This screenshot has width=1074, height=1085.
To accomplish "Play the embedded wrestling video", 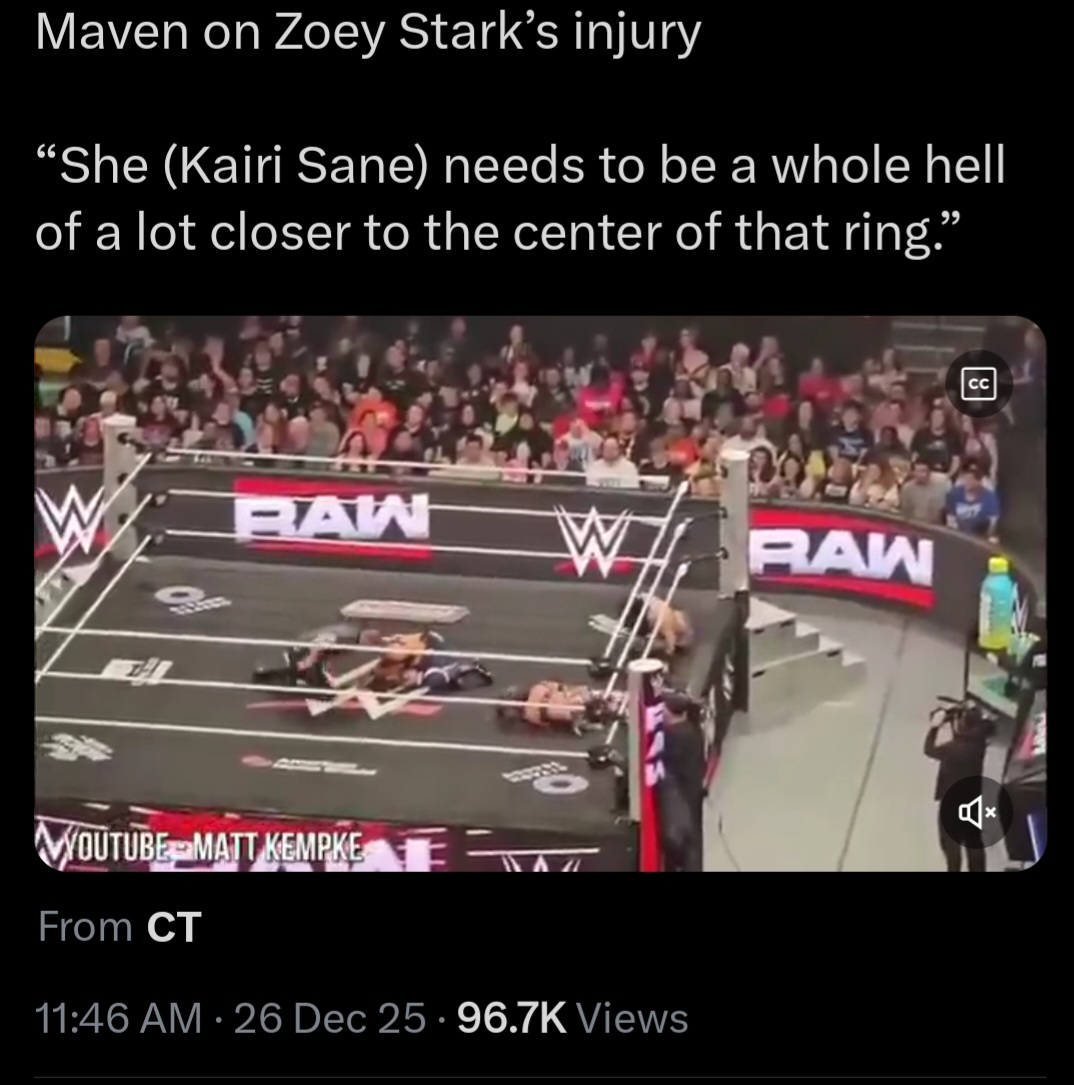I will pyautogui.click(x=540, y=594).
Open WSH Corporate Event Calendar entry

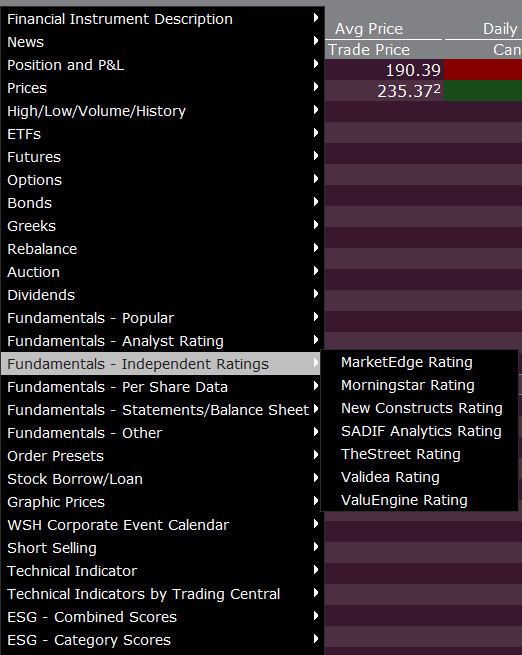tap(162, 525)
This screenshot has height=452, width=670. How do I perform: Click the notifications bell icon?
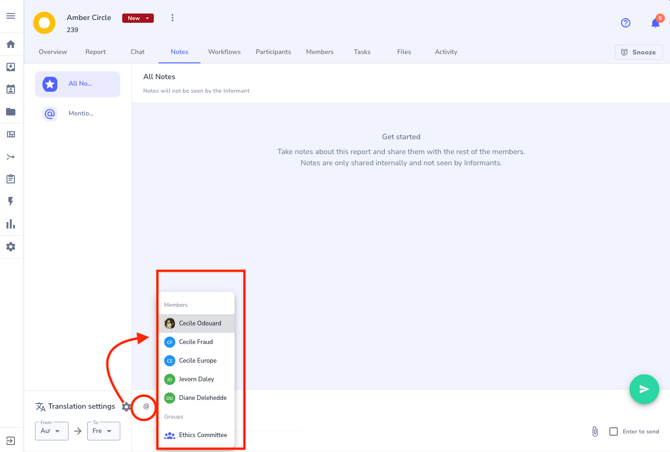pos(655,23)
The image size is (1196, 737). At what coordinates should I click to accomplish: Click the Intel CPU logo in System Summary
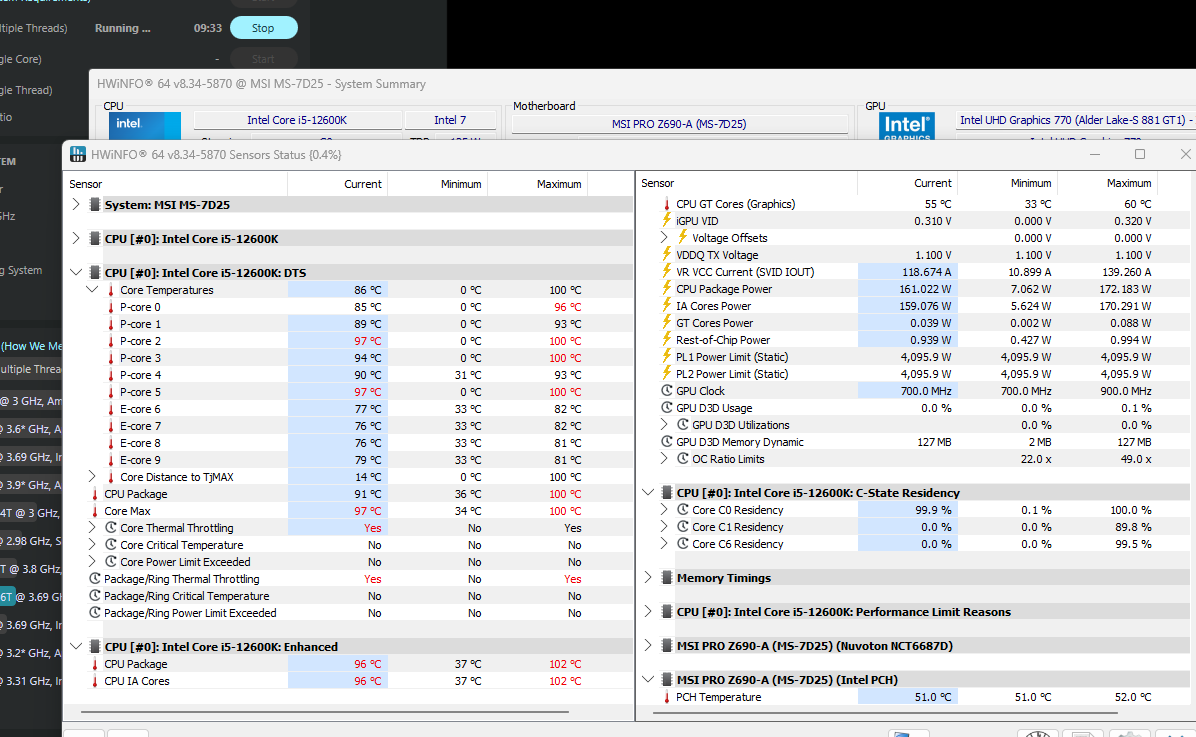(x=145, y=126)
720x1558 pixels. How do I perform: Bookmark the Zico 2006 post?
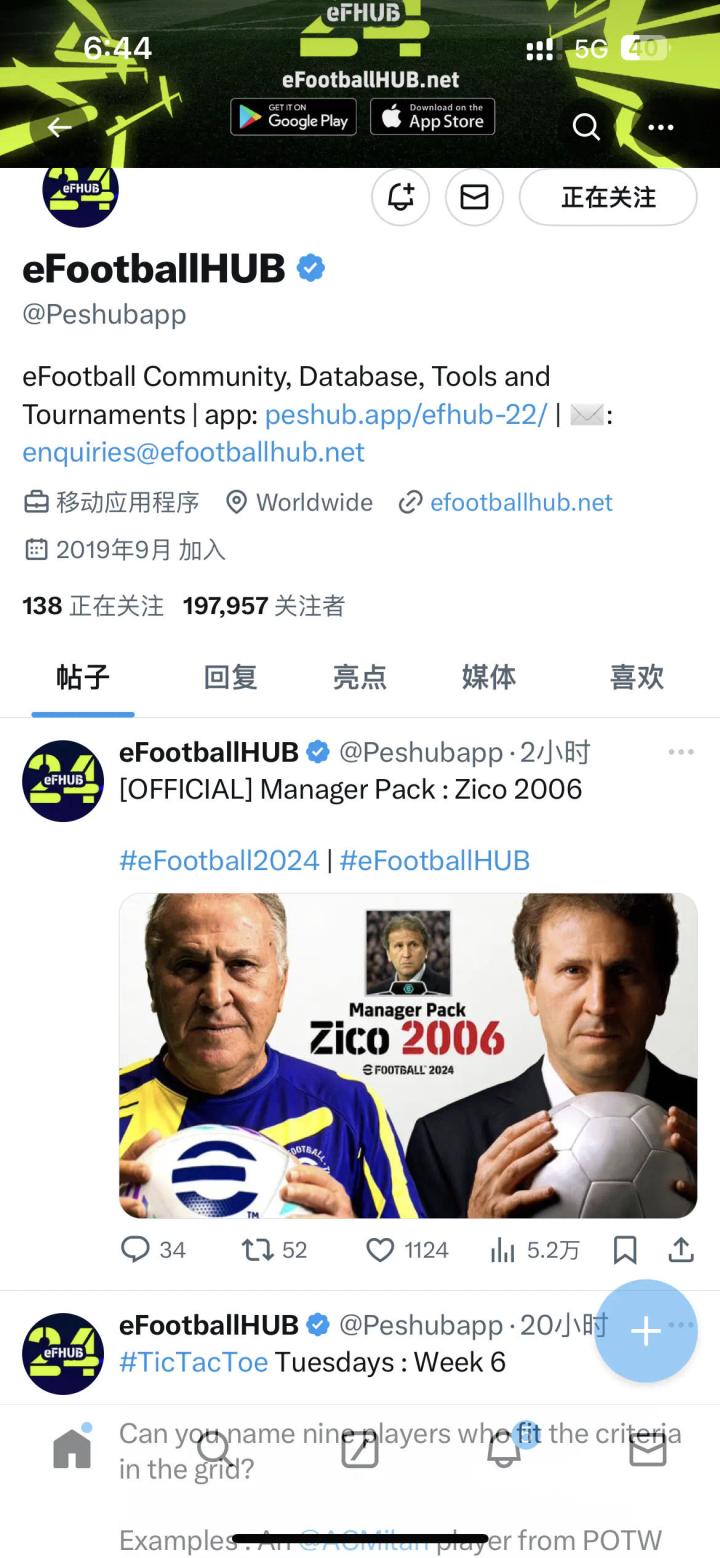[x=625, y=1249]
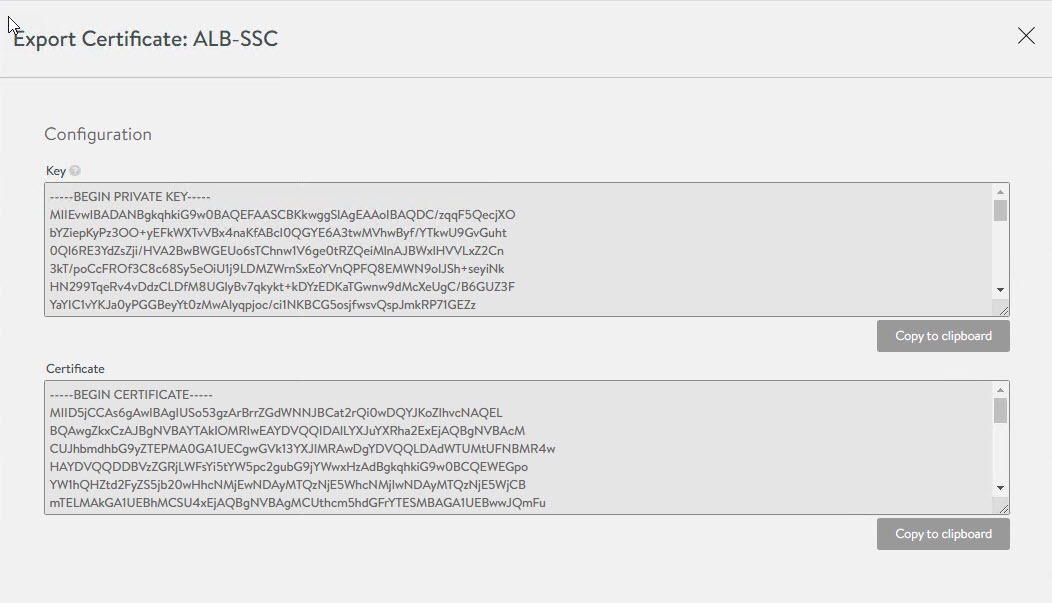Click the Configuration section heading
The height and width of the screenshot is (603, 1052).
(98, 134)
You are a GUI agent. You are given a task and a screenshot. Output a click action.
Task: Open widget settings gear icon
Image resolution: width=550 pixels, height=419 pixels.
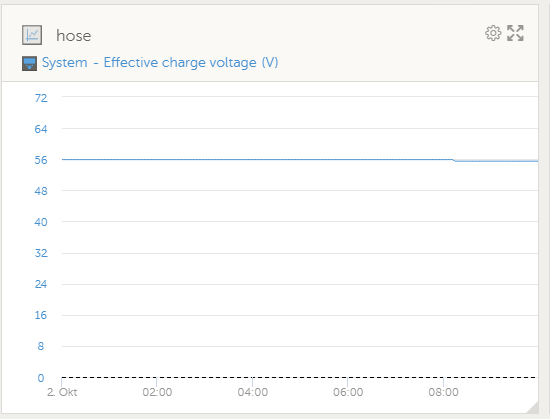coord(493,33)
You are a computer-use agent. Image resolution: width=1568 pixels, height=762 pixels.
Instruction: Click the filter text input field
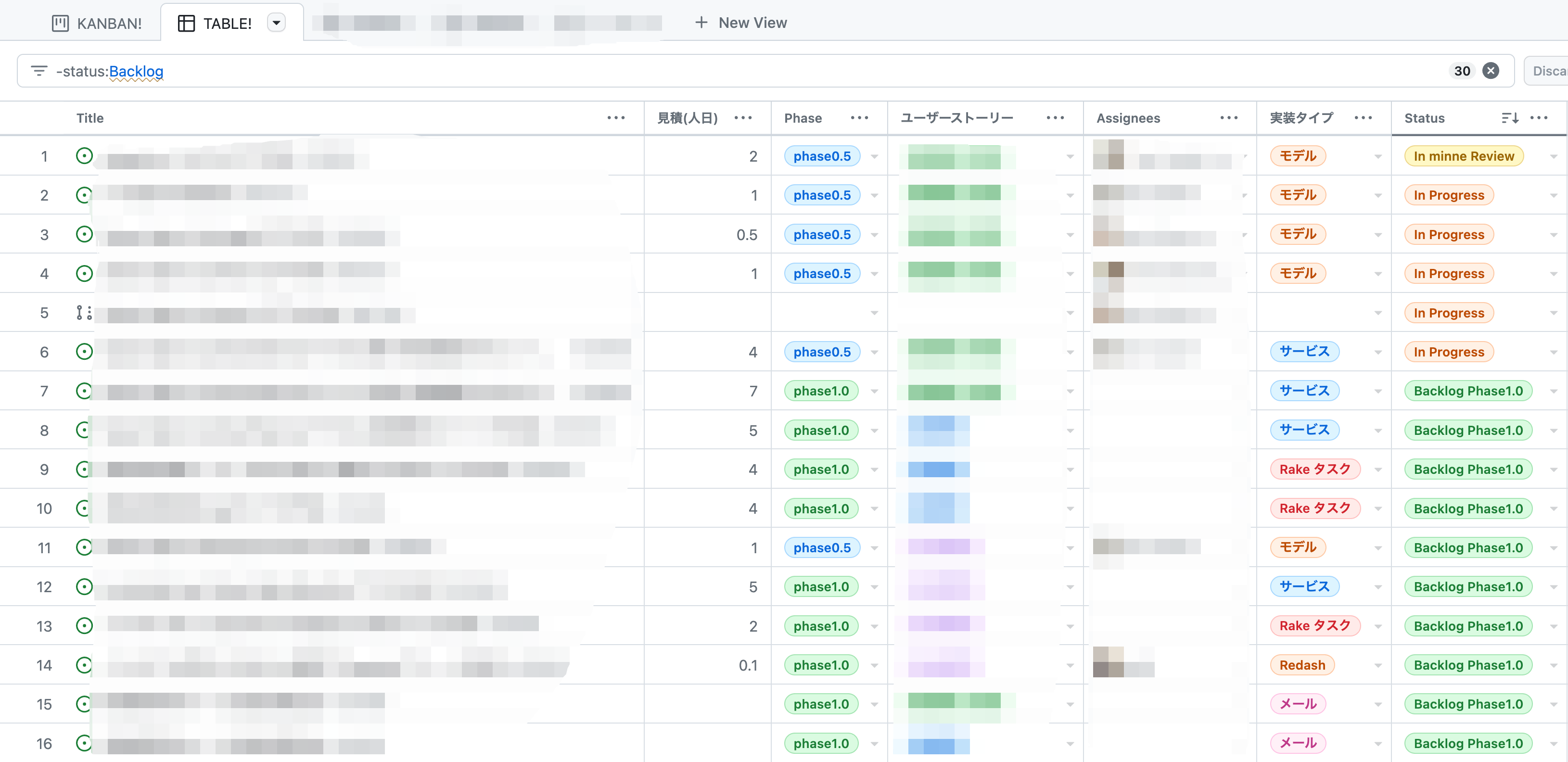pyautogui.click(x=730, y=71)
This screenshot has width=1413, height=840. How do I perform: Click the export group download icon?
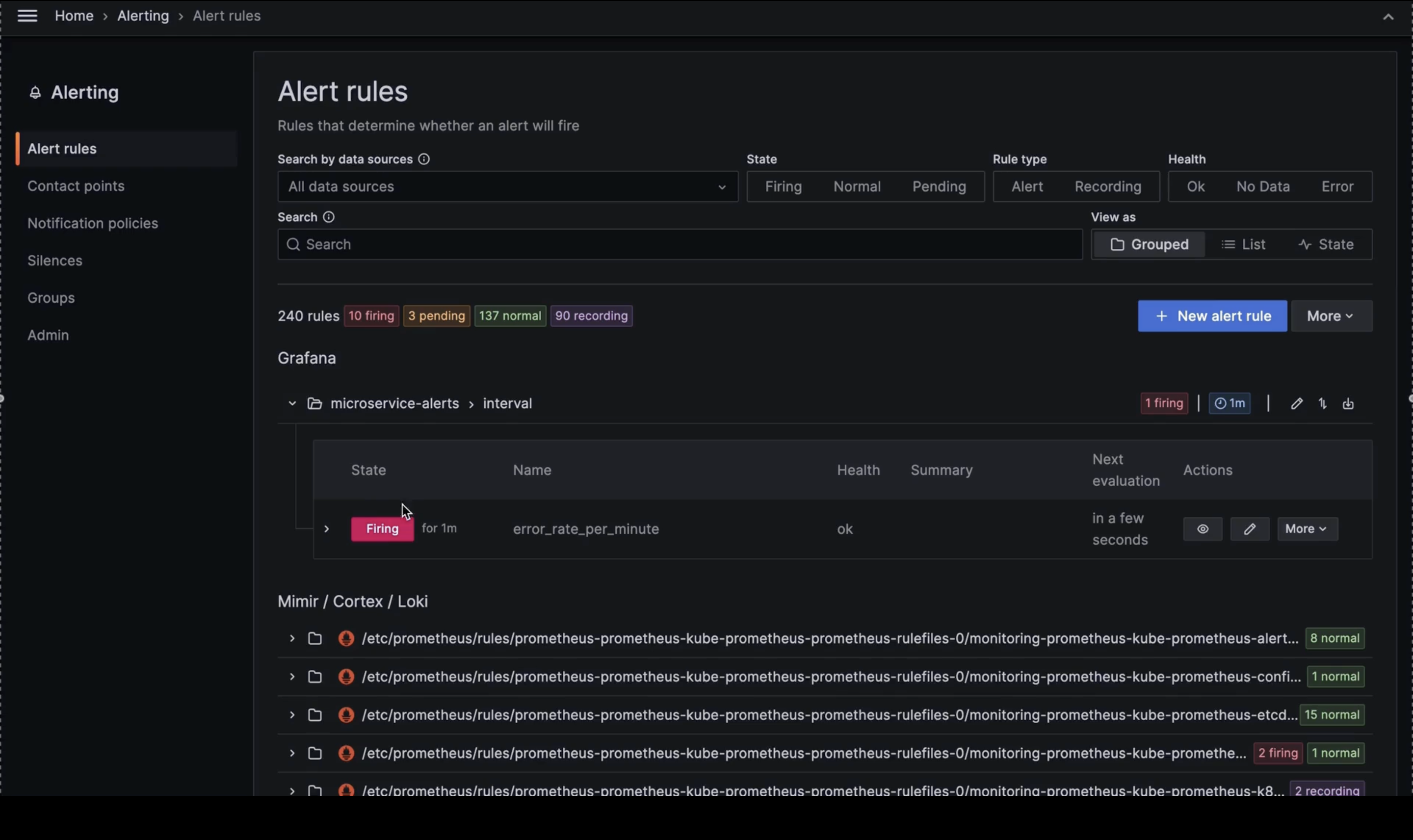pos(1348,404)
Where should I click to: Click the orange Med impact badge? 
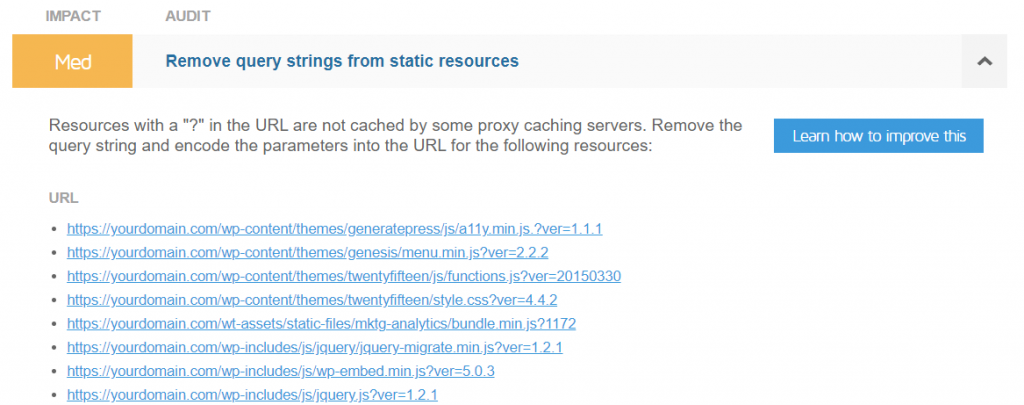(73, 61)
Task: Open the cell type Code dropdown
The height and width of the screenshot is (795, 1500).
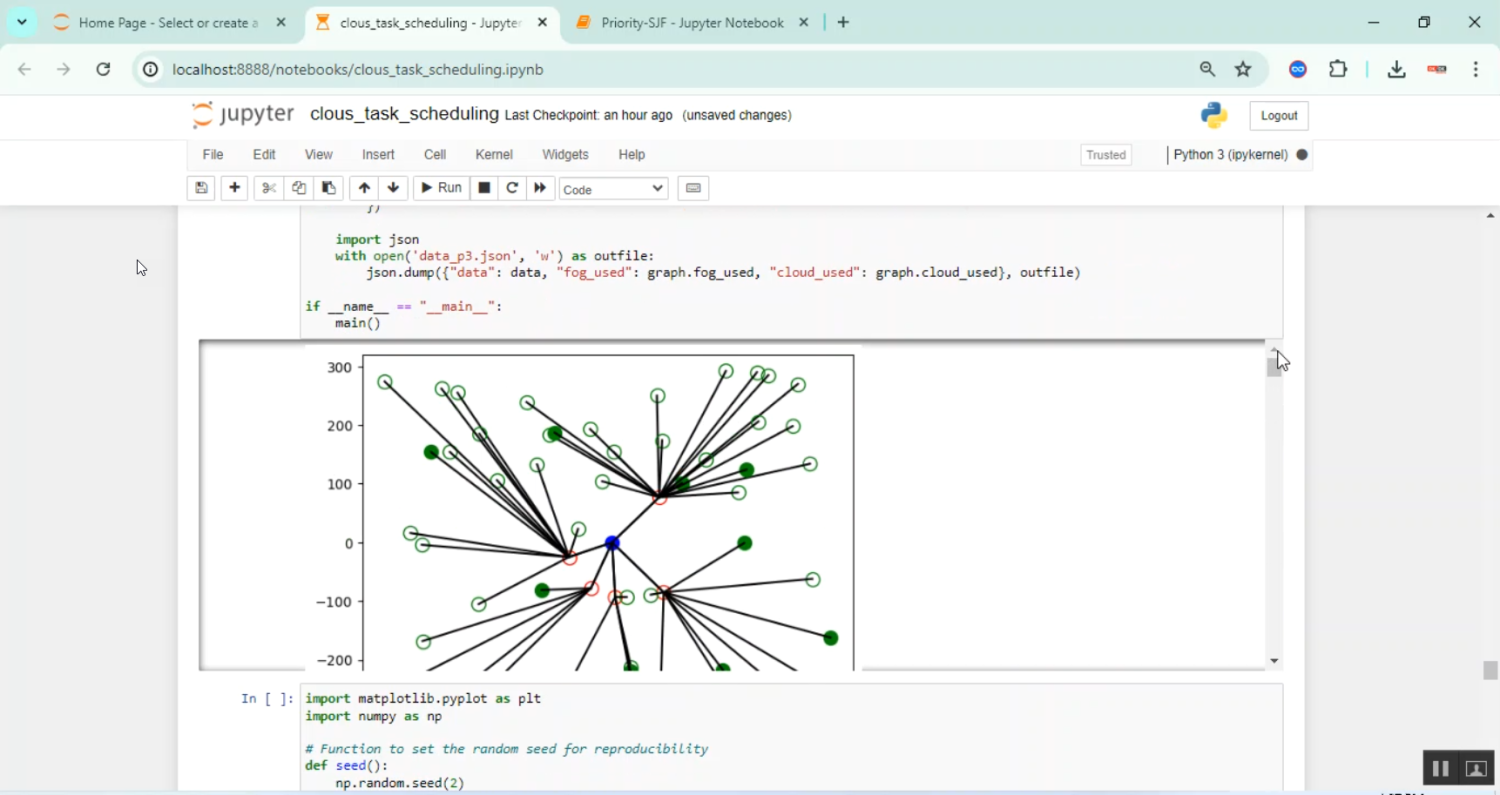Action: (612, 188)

□ □ □ □

DO THIS → How many of the lines above contain the word "resolution"? Reply with the number only.

CORRECT OUTPUT → 2